• [What is required]:
Excluding pictures, give the entries again exactly as they appear.

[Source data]
============

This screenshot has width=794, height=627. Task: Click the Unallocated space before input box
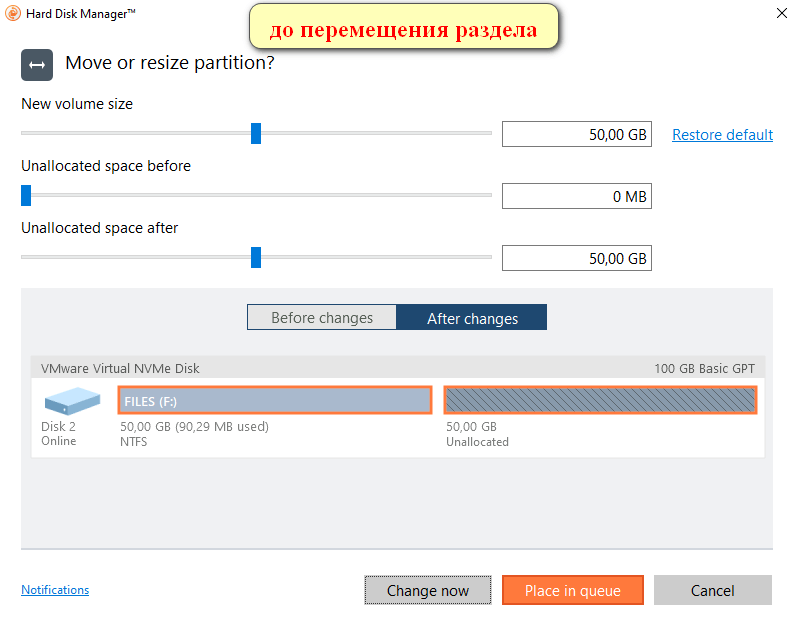coord(576,197)
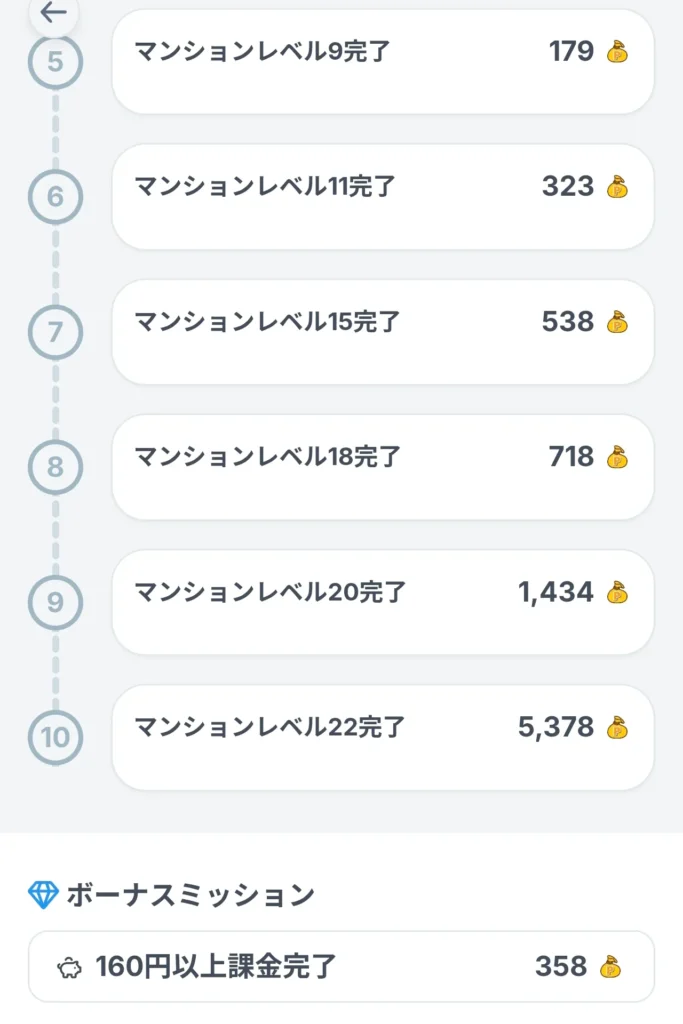683x1024 pixels.
Task: Tap the back arrow button
Action: 53,13
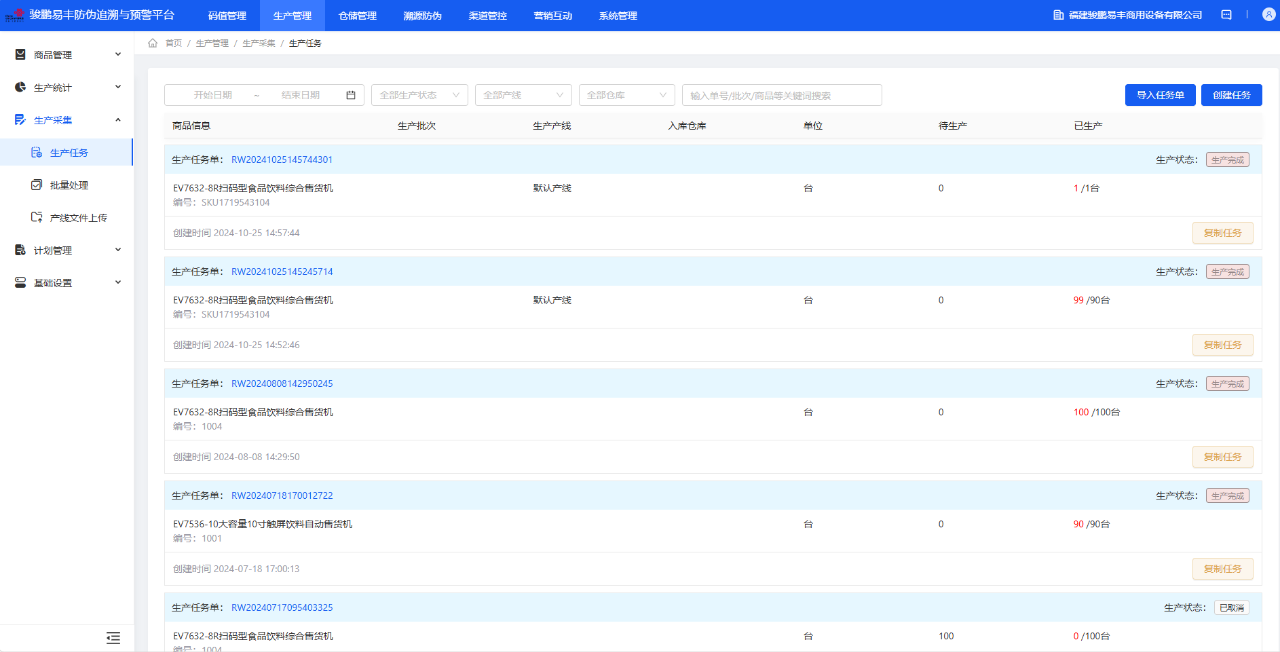Collapse sidebar using bottom fold icon
1280x652 pixels.
click(x=113, y=637)

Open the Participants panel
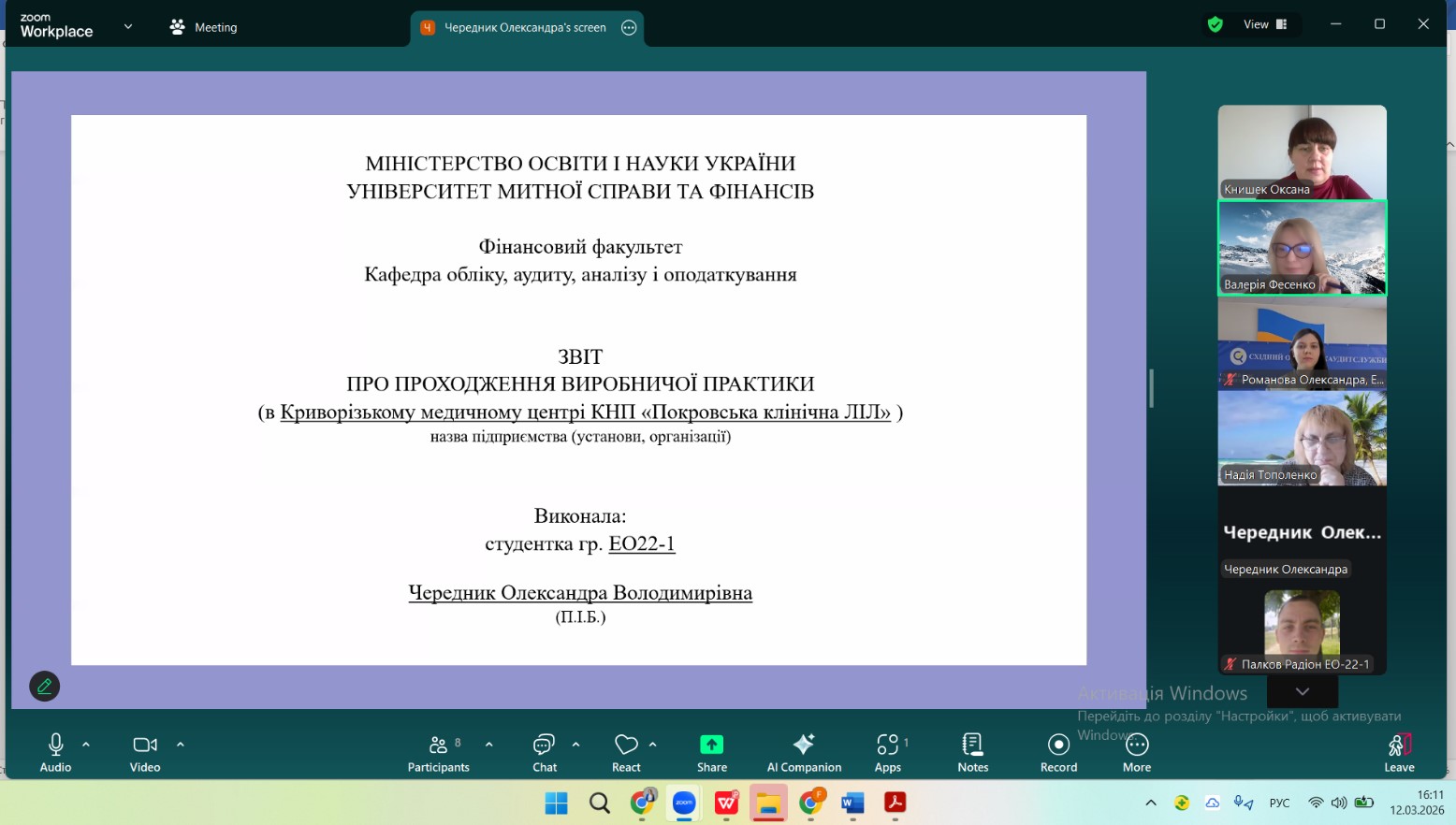pos(438,753)
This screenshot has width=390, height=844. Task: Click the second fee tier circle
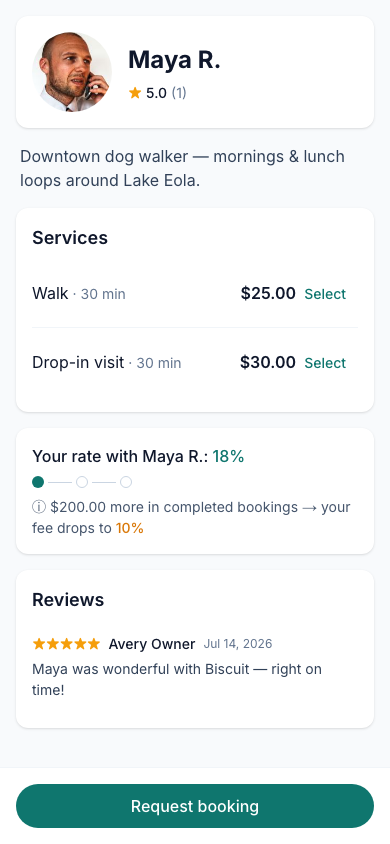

============

• [Written reply]:
This screenshot has width=794, height=627. Task: Click the Unallocated space before input box
coord(576,197)
683x1024 pixels.
Task: Tap the back arrow button
Action: 53,13
Collapse sidebar using bottom fold icon
1280x652 pixels.
click(x=113, y=637)

Open the Participants panel
pos(438,753)
This screenshot has width=390, height=844. Task: Click the second fee tier circle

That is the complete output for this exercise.